In terms of her breathing difficulties at daycare which necessitated the hospital stay, we believe that the medical term would be “temper tantrum.” Basically, the consensus of several doctors is that she merely didn’t like being forced to start tummy time and she became so enraged that she held her breath until she turned blue. Her congestion obviously didn’t help her case but likely had little to do with her lack of breathing. In the end, it was nothing more than Gwen just getting upset and holding her breath. Ah… we can’t wait for her teenage years to start!
;)
Seriously though, as we mentioned on the bog earlier, this hospital stay allowed for some of the other concerns we’ve had to be addressed. Firstly, we met with the Head of the Pulmonology Department at CMH who reviewed Gwen’s sleep study results with us. Mom and Dad feel a little more at ease now that someone has taken the time to actually discuss them with us and ask for our input. We also aired out some of our concerns about the validity of the results given what Gwen was dealing with at the time in terms of congestion and fussiness. In the short term we agreed that Gwen will remain on a half-liter of oxygen overnight for the next few months. She’ll also be hooked up to a device at home that will alert us if her blood-oxygen saturation dips too low while she sleeps. But before they repeat a sleep study, we need to resolve her congestion.
On the topic of Gwen’s now infamous congestion, we believe we have an actual answer to that. Due to the inflammation present around her upper airway during an ENT scan, they feel that she’s suffering from periodic reflux. As a result, the stomach acid is getting into her nasal passage and is causing her body to secrete more mucus than normal in the nose for protection. So, Gwen has been placed back on Prilosec to hopefully stop the reflux and ultimately clear up her congestion.
Fingers crossed that it will ultimately do the trick. Once it does, Gwen will have a follow up sleep study that will likely be performed later this summer. We’ve been told that even if those results come back similar to the first, there are a couple of other avenues of treatment we’ll be able to try first before a tracheotomy is discussed again. Ultimately, when the trach was recommended, it was done by someone who last observed Gwen in person earlier this fall before her jaw was even extended. However, now that she’s actually been examined in person by a Pulmonologist who was able to make a first-person diagnosis, the urgency to trach her has been lessened and she’s being looked at as a person, not a number. She obviously keeps her oxygen levels up just fine while awake and only seems to have these breathing issues during her REM sleep pattern.
As for why she might be experiencing apnea during her sleep, that is still a bit of a question. They do feel confident that it is an obstructive and not central problem (or the result of a physical issue not because her brain is forgetting to tell her body to breath). Still, the physical issue could lie in a neurological source. For instance, one suggestion is that her Chiari Malformation might be affecting how relaxed her tongue and upper airway become during sleep. So, while the apnea isn’t central in definition, it might be the result of a limitation of control by her brain. Ultimately, we might never know if her body will ever correct itself or not. Still, Mom and Dad at least feel content that they now have a better grasp for what they are dealing with and that there is what seems to be a competent plan in place to combat it.

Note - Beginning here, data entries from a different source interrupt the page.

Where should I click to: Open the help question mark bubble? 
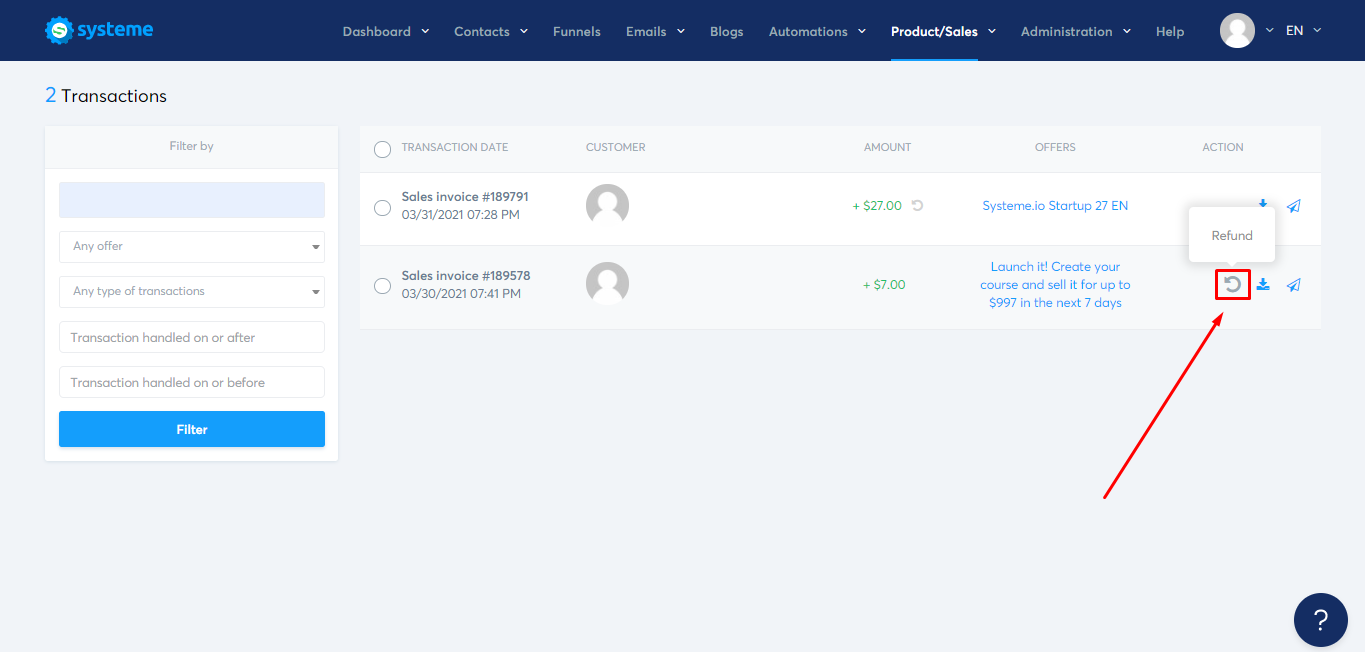(1320, 620)
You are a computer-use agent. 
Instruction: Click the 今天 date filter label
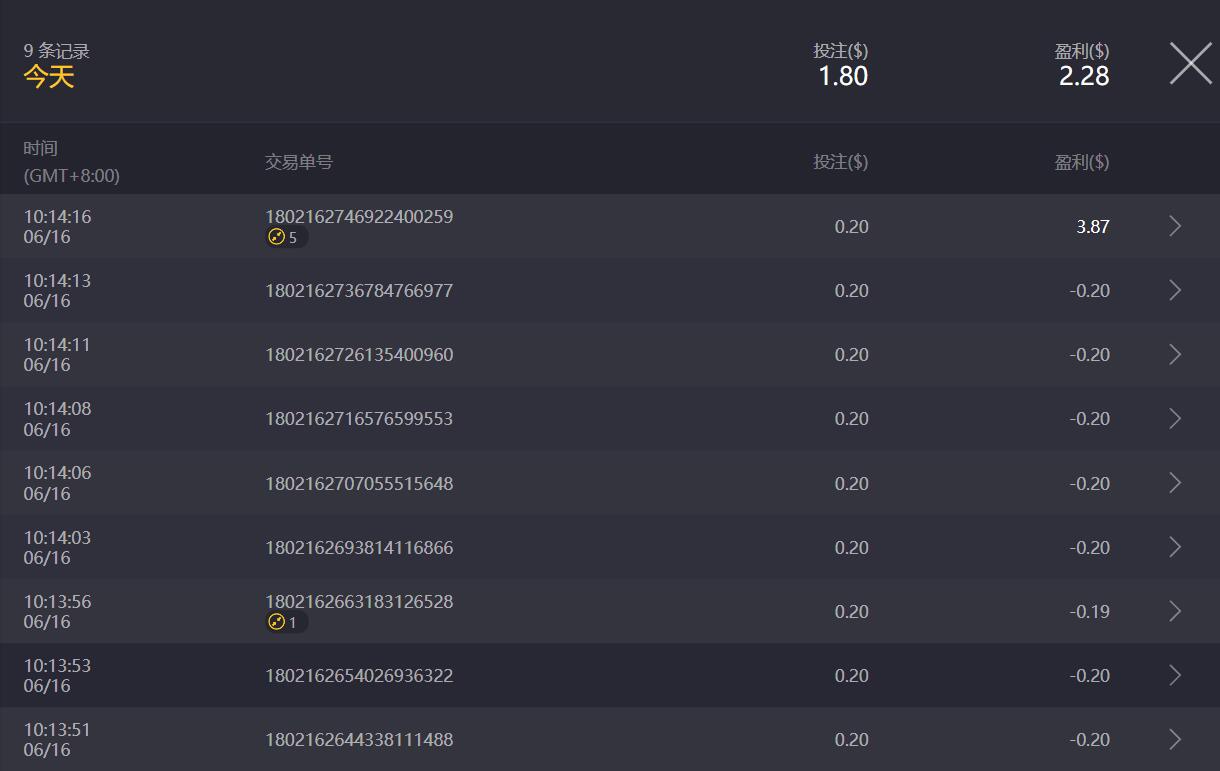pyautogui.click(x=49, y=77)
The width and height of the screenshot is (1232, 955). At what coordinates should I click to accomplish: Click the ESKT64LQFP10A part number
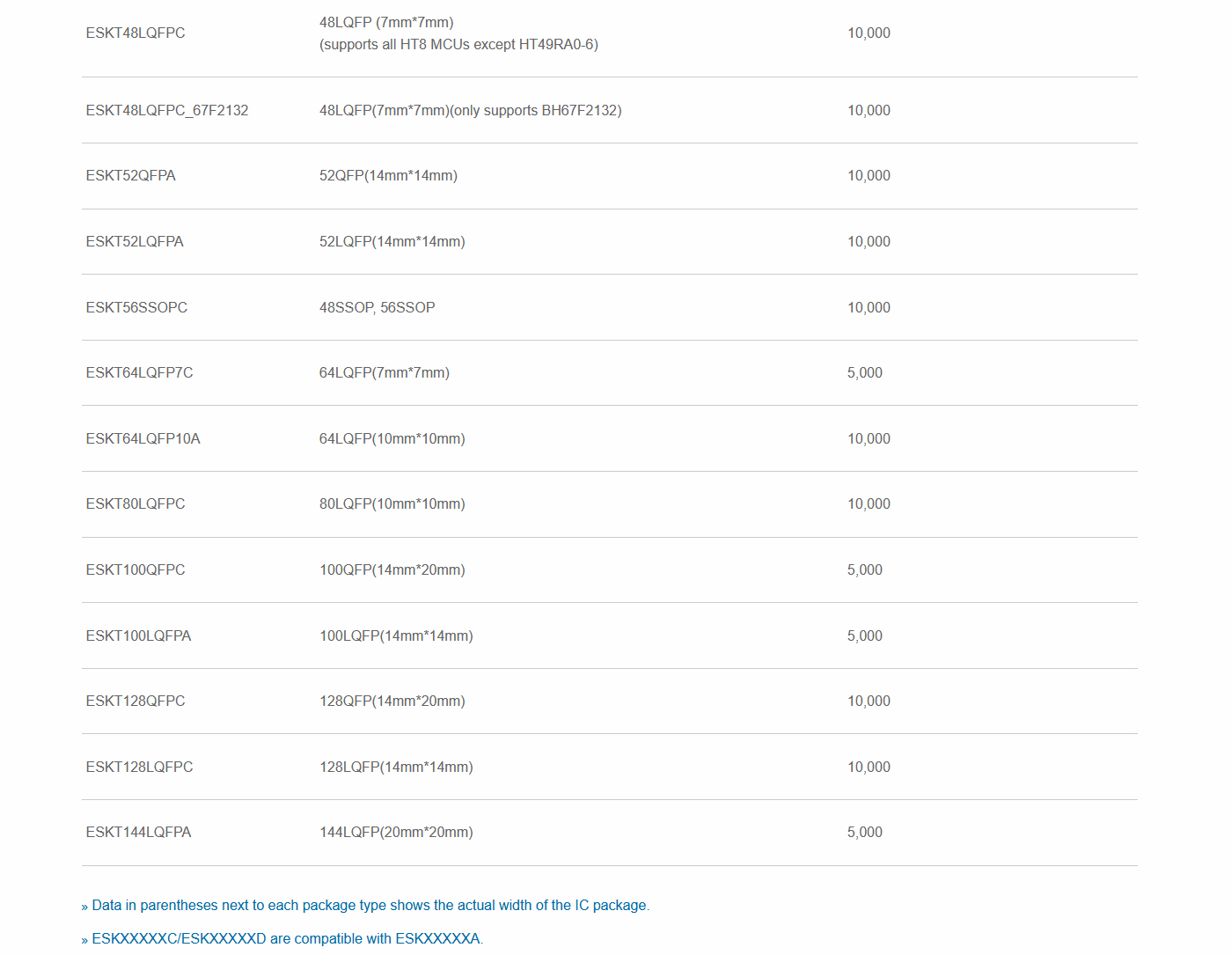(x=143, y=439)
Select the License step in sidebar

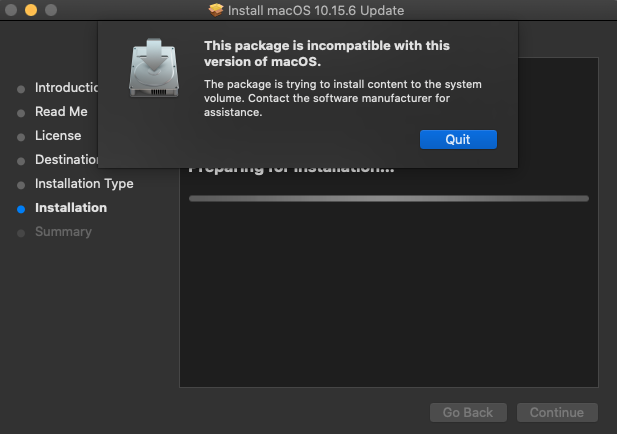click(x=58, y=136)
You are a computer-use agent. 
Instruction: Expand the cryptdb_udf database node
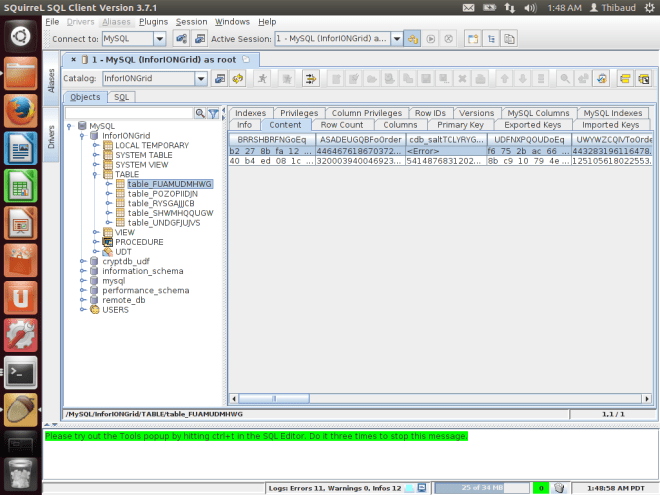pos(82,261)
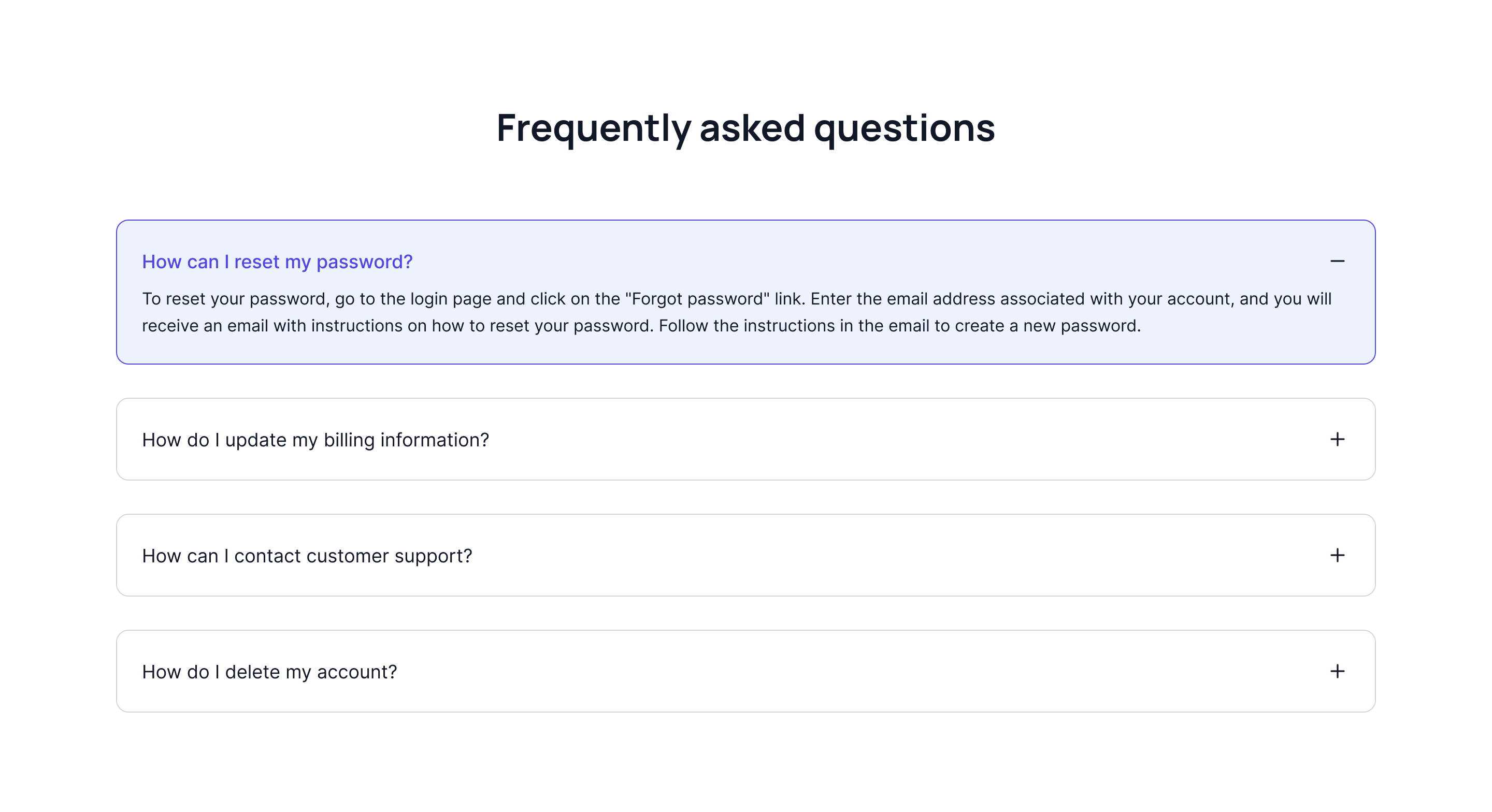Image resolution: width=1492 pixels, height=812 pixels.
Task: Click the word "billing" in the second question
Action: click(x=349, y=440)
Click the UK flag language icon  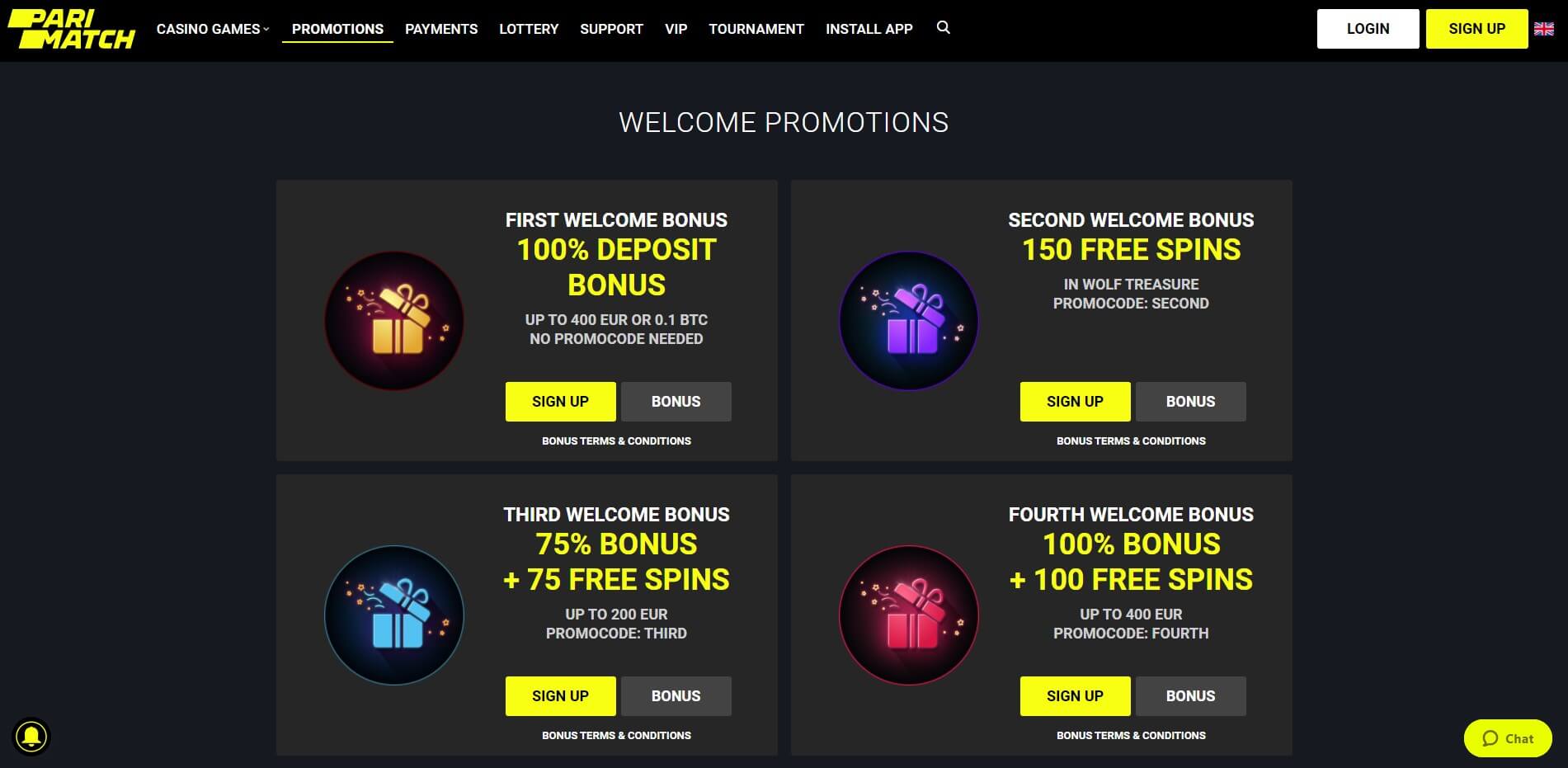click(1543, 29)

On the road to diagnosing her congestion, Gwen had a follow up swallow study which has resulted in a setback to her eating status. Unfortunately, she had signs of aspiration even while eating a honey thickened, chilled bottle (which is what she’s been consuming these last few months). As a result, Gwen’s no longer allowed to take bottles period. So, for at least the next six months, she’s back on the feeding tube for the majority of her nourishment. She can take solids by mouth three times a day but only in limited amounts.
So, we guess that’s the Gwen recap. She’s back home and relatively no worse for wear… but now she’s staying on oxygen and now a monitor at night while she can basically only get food through her feeding tube save for small amounts of solids orally three times a day.
Well, we’re going to get back to some family time… talk to you all soon.